The school takes a dramatically different approach to the idea of performance standards - there are no tests or grades. At the same time, the article points out that performance standards considered essential (i.e. - in the areas of reading, writing, and math) are achieved as a natural by-product of the environment, but in addition students acquire other qualities and capacities well beyond the basics.
Perhaps one of the most important and engaging aspects of a democratic school is the fundamental importance of inclusion and participation. By this I mean that the underlying principles and assumptions that guide the educational experiences are openly shared and co-developed by all participants. Needless to say that this kind of environment is not without problems itself, however, the fundamental direction of the school is more resilient and vibrant than the traditional school setting.
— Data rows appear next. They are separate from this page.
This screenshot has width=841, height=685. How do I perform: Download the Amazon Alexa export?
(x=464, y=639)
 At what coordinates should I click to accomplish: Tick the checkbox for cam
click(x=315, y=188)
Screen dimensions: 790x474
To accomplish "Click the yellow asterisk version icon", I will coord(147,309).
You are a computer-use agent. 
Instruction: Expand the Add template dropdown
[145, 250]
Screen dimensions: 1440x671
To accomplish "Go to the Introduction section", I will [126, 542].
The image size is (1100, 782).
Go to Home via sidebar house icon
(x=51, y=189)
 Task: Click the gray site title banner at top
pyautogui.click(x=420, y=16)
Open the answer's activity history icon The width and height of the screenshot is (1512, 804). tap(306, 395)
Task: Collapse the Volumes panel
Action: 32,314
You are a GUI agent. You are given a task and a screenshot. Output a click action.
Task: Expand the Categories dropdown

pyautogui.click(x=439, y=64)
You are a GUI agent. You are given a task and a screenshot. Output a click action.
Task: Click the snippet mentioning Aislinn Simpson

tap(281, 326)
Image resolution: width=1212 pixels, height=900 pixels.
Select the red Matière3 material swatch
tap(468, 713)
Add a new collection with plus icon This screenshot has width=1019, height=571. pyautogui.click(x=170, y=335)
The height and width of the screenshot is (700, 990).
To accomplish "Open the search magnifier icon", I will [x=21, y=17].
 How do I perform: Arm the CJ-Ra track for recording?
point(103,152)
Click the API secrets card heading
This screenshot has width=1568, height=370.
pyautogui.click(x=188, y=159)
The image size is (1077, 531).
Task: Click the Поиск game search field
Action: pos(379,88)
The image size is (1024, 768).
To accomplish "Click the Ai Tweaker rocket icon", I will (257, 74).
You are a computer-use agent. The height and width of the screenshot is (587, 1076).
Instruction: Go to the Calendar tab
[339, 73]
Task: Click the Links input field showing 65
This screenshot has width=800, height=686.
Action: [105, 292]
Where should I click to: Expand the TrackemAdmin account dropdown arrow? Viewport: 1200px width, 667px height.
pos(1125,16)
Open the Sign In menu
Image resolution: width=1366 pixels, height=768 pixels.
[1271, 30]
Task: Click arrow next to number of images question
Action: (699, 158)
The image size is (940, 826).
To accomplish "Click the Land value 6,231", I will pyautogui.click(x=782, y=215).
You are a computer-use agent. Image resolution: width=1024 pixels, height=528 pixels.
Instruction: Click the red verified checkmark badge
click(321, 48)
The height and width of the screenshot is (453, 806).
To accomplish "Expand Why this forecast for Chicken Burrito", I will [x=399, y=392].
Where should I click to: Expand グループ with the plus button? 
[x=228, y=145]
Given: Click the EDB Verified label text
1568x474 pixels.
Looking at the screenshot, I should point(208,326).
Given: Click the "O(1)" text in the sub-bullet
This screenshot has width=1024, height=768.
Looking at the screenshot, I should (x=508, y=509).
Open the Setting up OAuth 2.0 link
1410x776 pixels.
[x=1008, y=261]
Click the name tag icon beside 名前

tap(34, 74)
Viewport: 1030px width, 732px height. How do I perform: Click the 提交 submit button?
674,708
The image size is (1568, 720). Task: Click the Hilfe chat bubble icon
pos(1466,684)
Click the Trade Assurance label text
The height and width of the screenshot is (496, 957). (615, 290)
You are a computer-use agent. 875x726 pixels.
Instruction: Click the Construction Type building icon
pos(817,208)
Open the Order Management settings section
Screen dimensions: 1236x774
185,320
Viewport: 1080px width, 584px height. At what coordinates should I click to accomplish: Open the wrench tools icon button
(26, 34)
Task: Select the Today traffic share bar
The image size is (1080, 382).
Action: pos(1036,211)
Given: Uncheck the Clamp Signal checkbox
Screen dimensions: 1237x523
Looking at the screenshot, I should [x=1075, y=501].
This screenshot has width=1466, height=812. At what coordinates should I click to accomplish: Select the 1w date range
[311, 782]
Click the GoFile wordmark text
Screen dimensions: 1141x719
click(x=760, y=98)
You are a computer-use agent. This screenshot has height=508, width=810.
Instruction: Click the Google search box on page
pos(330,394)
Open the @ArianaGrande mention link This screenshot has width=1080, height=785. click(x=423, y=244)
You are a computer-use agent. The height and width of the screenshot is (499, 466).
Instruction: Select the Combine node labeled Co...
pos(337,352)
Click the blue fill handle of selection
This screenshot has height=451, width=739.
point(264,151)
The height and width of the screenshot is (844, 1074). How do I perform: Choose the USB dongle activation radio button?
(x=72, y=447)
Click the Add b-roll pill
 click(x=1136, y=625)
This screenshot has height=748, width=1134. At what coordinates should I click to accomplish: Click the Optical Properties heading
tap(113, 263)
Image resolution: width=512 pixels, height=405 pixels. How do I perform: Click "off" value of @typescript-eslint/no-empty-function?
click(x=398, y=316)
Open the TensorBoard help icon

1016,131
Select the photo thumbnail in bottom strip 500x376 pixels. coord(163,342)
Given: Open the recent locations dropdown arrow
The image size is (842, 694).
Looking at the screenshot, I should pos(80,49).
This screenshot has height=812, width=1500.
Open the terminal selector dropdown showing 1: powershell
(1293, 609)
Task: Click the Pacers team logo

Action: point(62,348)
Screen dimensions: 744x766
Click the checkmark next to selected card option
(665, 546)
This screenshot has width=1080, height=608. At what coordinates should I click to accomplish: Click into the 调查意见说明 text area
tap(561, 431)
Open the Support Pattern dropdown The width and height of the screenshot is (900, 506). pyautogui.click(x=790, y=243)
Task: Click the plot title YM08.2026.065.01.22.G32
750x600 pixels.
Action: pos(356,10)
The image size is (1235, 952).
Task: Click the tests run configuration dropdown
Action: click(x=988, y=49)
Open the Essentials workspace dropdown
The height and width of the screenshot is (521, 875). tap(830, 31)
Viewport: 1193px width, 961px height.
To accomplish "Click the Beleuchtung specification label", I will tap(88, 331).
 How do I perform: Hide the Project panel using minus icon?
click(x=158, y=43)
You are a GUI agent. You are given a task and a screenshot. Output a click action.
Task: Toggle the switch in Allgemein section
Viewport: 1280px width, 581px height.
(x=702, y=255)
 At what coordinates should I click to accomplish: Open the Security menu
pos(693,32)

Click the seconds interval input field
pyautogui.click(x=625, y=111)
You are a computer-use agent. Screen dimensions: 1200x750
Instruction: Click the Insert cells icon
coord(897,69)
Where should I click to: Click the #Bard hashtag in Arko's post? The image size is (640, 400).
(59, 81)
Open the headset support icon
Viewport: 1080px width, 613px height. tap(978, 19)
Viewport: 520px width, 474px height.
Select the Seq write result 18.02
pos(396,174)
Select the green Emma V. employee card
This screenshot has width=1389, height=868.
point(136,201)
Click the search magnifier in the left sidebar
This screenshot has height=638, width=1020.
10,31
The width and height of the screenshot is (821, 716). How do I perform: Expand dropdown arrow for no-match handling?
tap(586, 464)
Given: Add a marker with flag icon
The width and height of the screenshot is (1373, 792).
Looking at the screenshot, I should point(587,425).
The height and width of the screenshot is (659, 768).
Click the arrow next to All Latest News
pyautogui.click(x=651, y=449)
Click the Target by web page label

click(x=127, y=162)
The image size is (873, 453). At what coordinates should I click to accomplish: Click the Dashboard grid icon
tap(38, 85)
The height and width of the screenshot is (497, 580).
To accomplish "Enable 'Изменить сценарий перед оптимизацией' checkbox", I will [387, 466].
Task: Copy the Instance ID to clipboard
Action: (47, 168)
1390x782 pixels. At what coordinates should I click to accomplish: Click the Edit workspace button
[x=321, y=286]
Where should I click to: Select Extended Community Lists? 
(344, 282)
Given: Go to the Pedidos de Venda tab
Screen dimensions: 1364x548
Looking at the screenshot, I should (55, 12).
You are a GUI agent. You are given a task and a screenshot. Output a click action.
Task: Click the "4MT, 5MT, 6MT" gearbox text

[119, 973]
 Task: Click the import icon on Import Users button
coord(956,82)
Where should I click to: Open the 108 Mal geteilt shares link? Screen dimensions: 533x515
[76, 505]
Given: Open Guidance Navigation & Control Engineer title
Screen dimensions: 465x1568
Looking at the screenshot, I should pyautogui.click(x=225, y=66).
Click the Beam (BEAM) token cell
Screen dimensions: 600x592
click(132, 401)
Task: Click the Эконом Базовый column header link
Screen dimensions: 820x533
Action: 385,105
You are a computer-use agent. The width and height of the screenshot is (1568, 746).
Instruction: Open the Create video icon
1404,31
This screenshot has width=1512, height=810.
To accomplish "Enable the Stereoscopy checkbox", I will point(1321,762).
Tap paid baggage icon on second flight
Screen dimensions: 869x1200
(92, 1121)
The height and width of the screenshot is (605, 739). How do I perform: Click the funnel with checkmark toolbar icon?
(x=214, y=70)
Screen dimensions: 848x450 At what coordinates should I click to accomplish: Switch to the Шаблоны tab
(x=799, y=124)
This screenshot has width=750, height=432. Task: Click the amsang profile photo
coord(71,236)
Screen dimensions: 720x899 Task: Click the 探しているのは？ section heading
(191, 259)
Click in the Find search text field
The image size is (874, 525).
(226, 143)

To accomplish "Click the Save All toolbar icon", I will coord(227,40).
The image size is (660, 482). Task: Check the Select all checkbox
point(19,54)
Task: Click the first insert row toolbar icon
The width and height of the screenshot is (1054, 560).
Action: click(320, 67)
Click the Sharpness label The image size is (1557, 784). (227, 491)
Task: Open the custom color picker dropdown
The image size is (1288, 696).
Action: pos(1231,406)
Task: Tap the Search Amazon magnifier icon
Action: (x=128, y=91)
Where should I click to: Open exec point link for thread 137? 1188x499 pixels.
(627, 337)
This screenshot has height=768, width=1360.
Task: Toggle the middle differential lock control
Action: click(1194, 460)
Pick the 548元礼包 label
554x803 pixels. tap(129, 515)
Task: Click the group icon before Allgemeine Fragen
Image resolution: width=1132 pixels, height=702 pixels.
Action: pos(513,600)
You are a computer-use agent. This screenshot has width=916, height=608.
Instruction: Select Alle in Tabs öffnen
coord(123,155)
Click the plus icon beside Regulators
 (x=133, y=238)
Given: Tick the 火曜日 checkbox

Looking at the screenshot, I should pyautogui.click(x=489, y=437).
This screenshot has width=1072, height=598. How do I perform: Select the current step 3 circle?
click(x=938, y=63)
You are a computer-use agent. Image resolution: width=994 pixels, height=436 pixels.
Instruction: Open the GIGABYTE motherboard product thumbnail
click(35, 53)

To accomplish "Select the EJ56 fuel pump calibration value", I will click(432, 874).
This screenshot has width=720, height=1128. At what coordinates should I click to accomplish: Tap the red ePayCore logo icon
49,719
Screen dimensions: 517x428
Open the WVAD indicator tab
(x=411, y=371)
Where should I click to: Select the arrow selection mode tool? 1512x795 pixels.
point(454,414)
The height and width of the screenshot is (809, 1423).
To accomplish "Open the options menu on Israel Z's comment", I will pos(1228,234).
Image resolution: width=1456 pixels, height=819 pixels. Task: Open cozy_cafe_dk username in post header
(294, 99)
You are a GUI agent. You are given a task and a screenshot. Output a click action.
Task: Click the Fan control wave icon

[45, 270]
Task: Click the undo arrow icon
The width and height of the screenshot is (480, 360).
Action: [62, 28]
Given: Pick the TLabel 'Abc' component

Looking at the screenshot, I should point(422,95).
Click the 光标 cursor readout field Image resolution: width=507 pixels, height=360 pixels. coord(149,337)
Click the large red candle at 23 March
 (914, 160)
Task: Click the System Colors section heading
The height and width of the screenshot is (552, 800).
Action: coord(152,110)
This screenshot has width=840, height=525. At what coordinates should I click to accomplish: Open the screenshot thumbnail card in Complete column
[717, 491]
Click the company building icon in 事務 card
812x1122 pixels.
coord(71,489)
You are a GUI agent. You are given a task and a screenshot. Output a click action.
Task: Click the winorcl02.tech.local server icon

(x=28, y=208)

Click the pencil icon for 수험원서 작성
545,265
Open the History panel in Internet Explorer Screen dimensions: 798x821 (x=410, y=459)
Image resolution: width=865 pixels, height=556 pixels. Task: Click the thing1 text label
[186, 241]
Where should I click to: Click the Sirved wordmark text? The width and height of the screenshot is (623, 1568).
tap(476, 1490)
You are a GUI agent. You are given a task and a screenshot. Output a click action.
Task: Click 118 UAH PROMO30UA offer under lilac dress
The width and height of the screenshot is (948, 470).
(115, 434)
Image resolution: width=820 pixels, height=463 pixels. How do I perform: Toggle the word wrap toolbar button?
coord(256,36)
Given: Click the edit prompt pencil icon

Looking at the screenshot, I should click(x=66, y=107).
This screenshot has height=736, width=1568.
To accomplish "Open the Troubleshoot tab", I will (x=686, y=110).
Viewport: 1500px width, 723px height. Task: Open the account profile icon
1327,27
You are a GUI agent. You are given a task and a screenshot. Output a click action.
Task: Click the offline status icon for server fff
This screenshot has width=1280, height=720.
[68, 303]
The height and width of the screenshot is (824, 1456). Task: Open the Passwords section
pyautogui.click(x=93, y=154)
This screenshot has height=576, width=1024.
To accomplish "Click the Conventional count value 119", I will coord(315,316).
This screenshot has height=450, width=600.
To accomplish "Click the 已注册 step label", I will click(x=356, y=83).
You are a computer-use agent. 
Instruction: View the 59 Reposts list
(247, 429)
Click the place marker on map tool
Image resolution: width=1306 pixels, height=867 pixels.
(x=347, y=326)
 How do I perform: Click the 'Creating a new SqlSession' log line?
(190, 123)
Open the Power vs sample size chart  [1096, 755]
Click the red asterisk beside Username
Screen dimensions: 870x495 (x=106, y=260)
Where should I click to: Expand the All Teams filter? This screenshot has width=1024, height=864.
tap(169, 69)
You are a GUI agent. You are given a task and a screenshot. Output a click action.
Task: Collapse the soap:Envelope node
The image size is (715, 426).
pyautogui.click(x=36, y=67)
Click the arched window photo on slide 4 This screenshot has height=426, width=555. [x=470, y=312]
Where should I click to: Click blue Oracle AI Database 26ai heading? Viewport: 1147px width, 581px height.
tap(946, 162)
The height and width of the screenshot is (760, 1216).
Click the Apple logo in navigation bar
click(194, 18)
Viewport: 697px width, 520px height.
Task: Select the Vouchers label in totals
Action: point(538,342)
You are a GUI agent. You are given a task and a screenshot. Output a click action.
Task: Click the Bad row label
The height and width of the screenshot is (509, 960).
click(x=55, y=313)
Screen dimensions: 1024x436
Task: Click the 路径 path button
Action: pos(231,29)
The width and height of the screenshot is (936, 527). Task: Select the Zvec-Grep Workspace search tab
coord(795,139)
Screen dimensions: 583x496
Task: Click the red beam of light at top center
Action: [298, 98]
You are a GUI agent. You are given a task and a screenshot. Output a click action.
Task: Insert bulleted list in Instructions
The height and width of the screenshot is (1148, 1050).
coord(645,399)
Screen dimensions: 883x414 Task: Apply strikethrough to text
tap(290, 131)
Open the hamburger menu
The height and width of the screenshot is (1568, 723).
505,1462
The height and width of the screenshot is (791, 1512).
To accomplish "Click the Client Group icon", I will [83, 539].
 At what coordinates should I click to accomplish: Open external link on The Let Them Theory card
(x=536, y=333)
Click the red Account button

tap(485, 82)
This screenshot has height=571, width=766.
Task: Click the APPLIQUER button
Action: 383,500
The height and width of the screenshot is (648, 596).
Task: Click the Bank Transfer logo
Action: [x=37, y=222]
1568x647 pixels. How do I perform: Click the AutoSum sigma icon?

Human beings are born to learn. Democratic schools, which like every school have their flaws, raise provocative questions about the best way to allow our children to find their authentic paths, a sense of personal responsibility, and contribute to a free and thriving world.
The key, I believe, is that Sudbury Valley School is focused on raising provocative questions rather than imposing a rigid structure of information and measurement. These questions are inclusive and participatory in nature and are not accompanied by standardized answers. In this sense, reaching for an "examined life" becomes more realistic since questions and the pursuit of possibilities that drive the experience.
Alternatives: Standardized Performance vs. Democratized PerformanceThe Alternative Education Resource Organization contains a database of 185 democratic schools in 31 countries. The Sudbury Valley School website also posts a a list of democratic schools.
The traditional curriculum is impostional and largely excludes input from those receiving it. Students in this environment are compared to and measured against a general set of performance standards that they have had little or no input in. The assumption is that this general framework performance is what every individual needs in their life. The proposed benefit, however poorly conceived, is that this system helps to ensure equal access to education for all and therefore equal opportunity in society as a whole.
The democratic school eliminates general performance standards and measurement systems. That is not to say, to be clear, that they are unconcerned about performance itself; a democratic school does not subscribe to performance standards that are not inclusive and participatory. In other words, the students and teachers are co-designers in establishing the aims, goals and objectives of the system they are in. The proposed benefit is that students are more fully versed in life experiences without a loss of basic skills.
One of the most important differences in a democractic school when compared to the traditional school setting is the source of authority.